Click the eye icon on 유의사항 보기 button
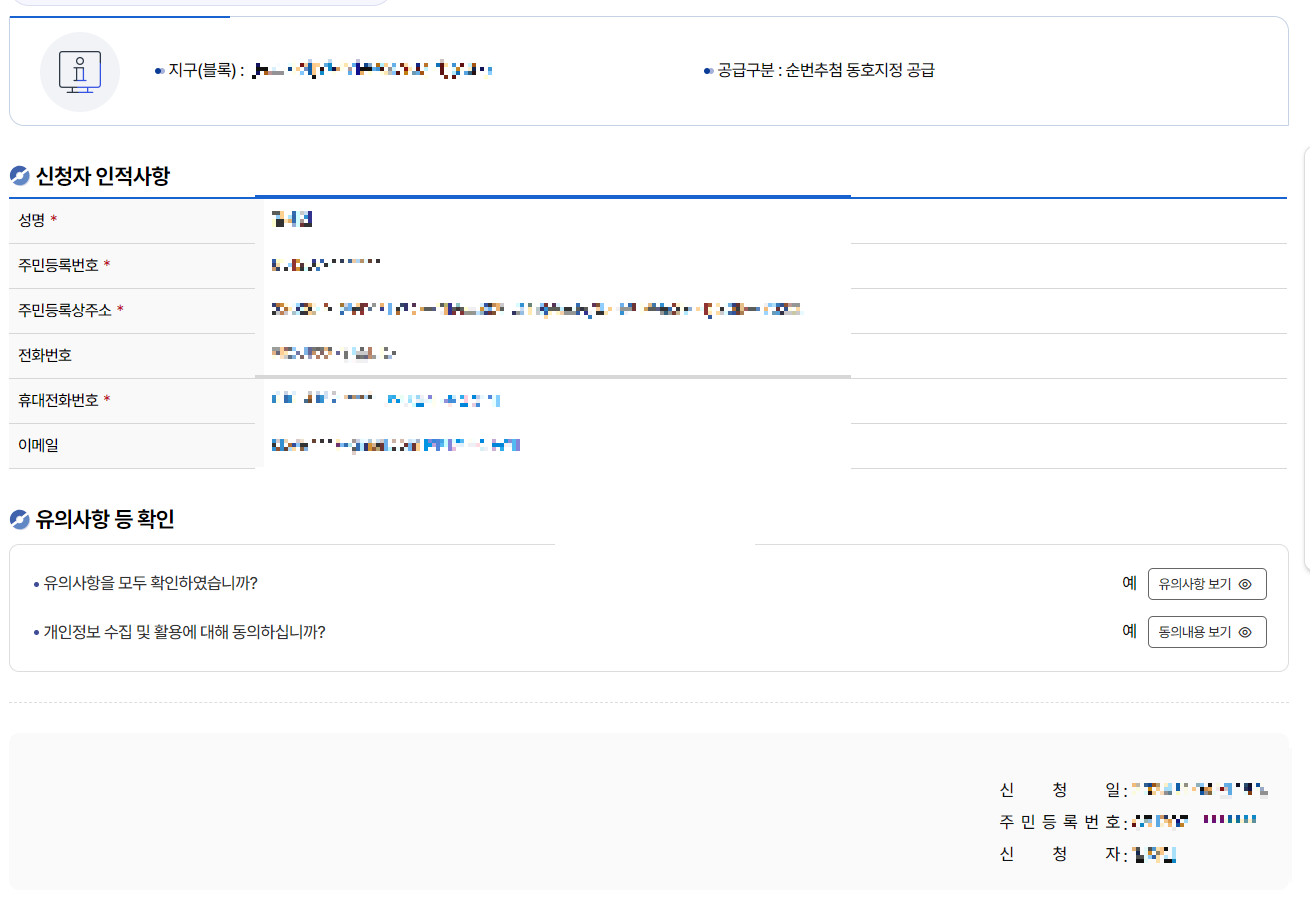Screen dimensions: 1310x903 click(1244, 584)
==
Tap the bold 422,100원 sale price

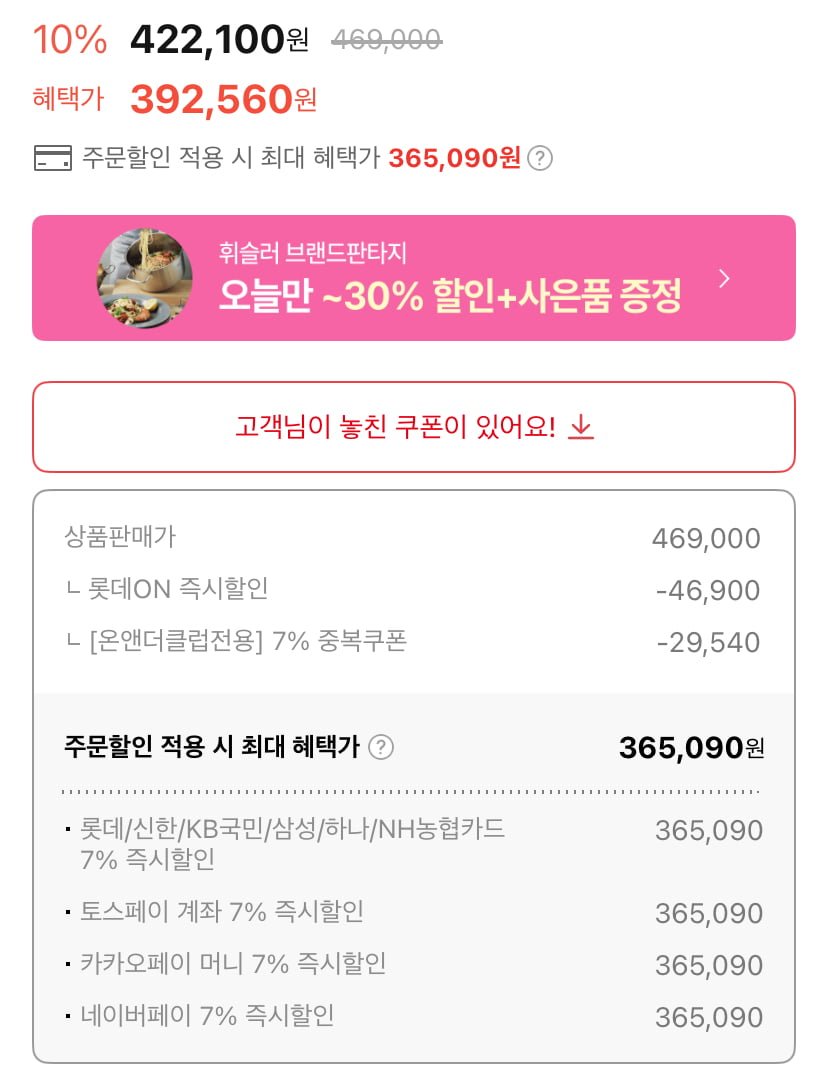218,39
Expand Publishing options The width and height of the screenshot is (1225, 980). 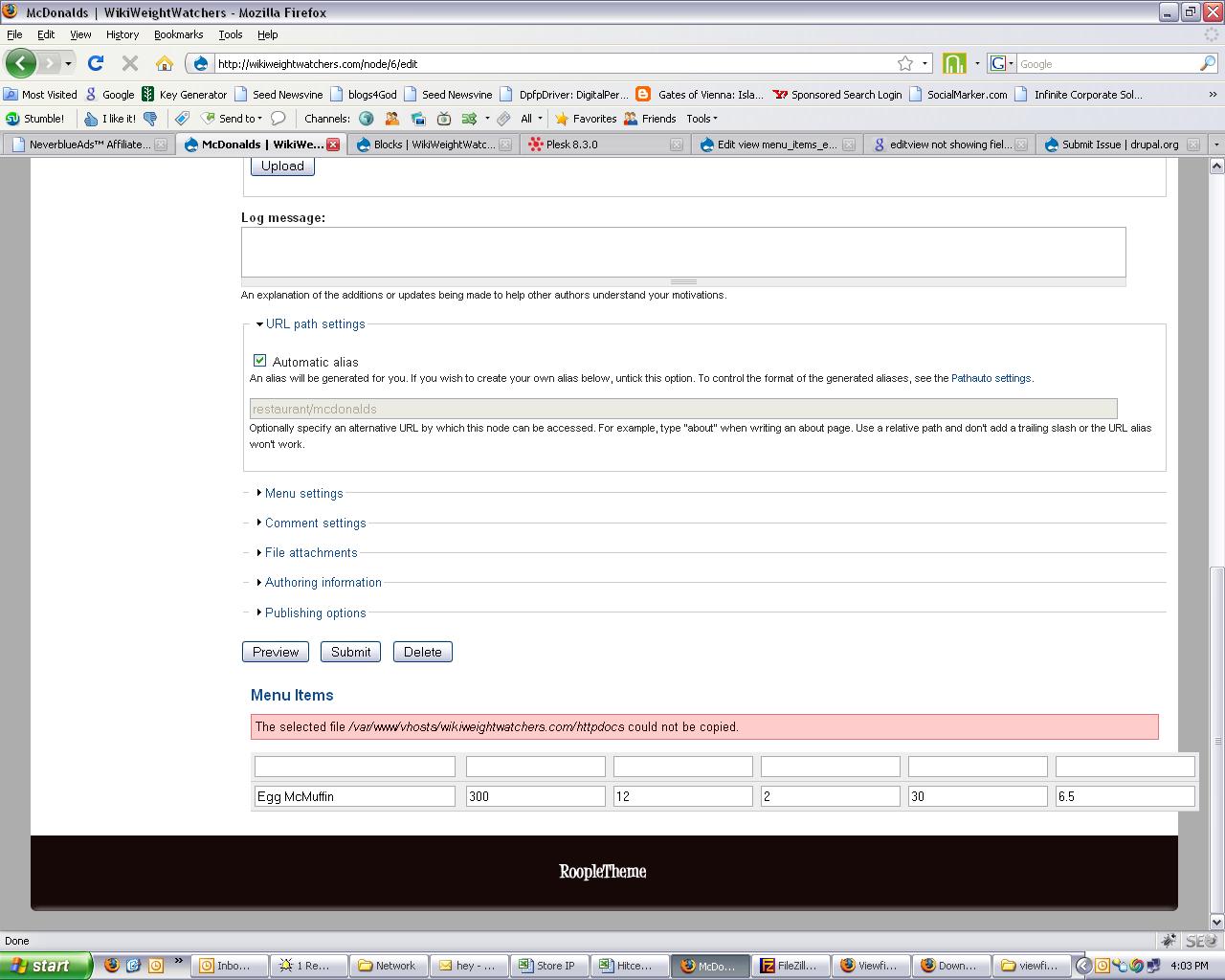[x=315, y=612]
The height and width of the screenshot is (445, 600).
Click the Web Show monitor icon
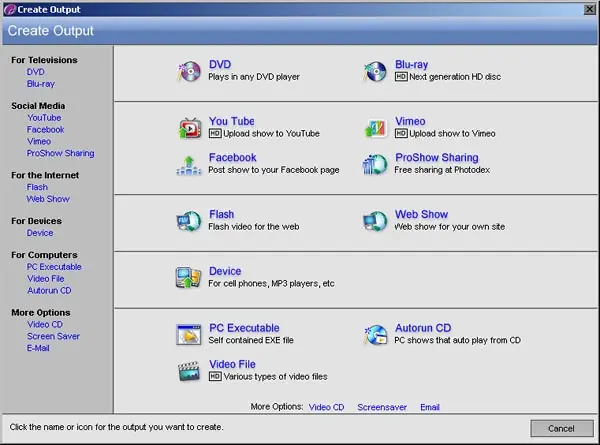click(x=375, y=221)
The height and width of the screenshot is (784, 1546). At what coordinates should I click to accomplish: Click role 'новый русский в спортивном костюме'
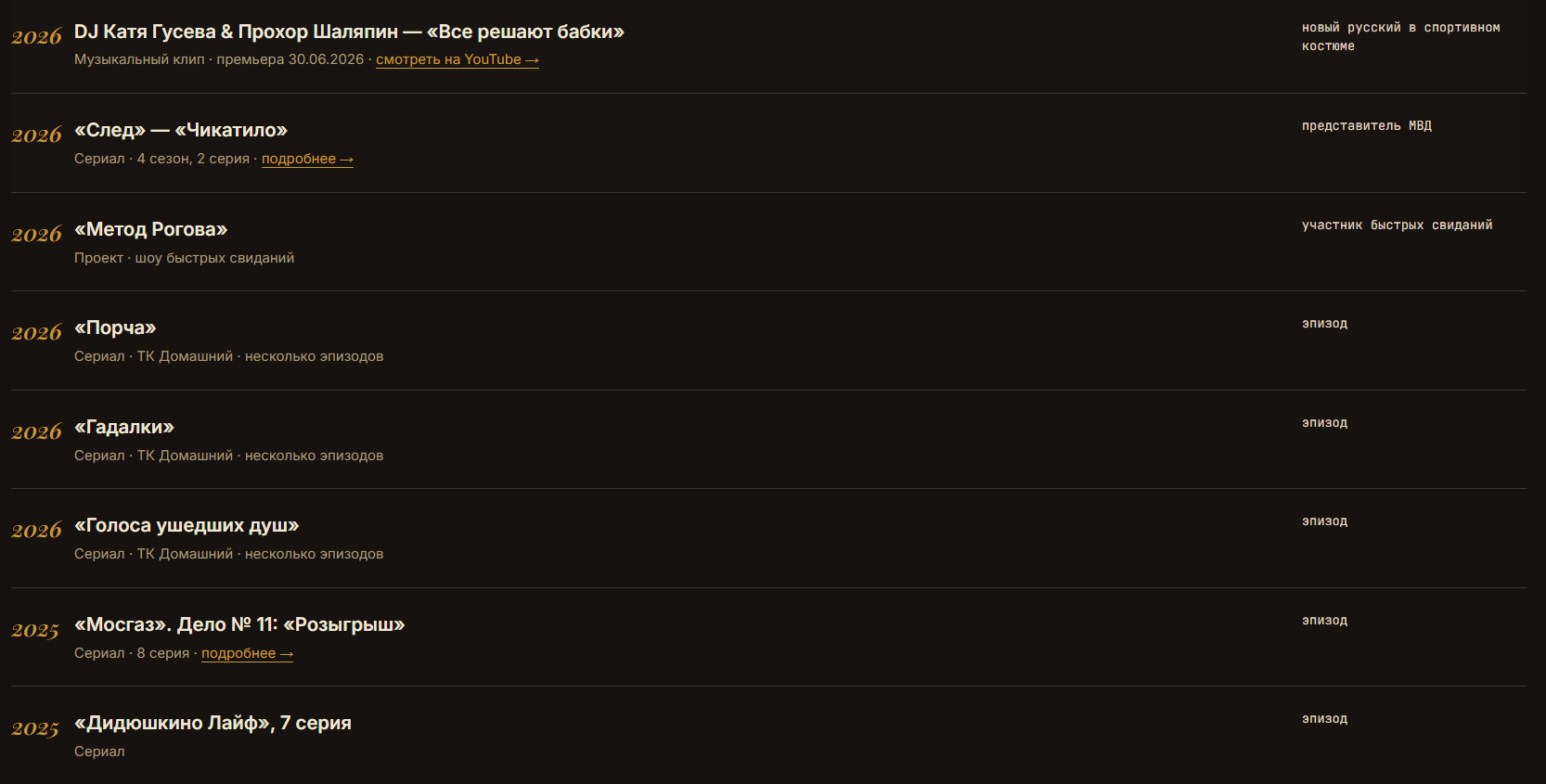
* * *
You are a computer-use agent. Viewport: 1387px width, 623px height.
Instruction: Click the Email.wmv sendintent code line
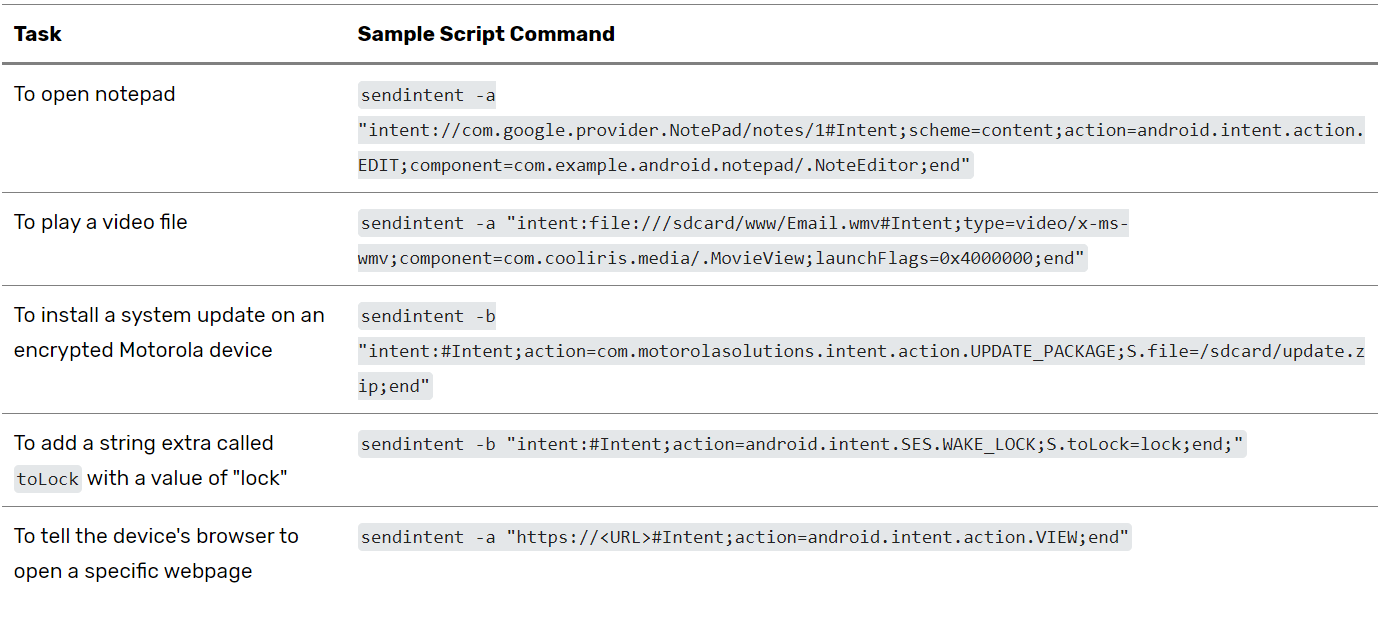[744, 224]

● **Task description**:
For this exercise, please set down exactly the lines of the listing above from the line with "The height and width of the screenshot is (445, 600)." up to and including the line with "The height and width of the screenshot is (784, 1546).", and no pictures.

● **Problem solution**:
The height and width of the screenshot is (445, 600).
Click the Web Show monitor icon
click(x=375, y=221)
The height and width of the screenshot is (784, 1546). At what coordinates should I click to accomplish: Click role 'новый русский в спортивном костюме'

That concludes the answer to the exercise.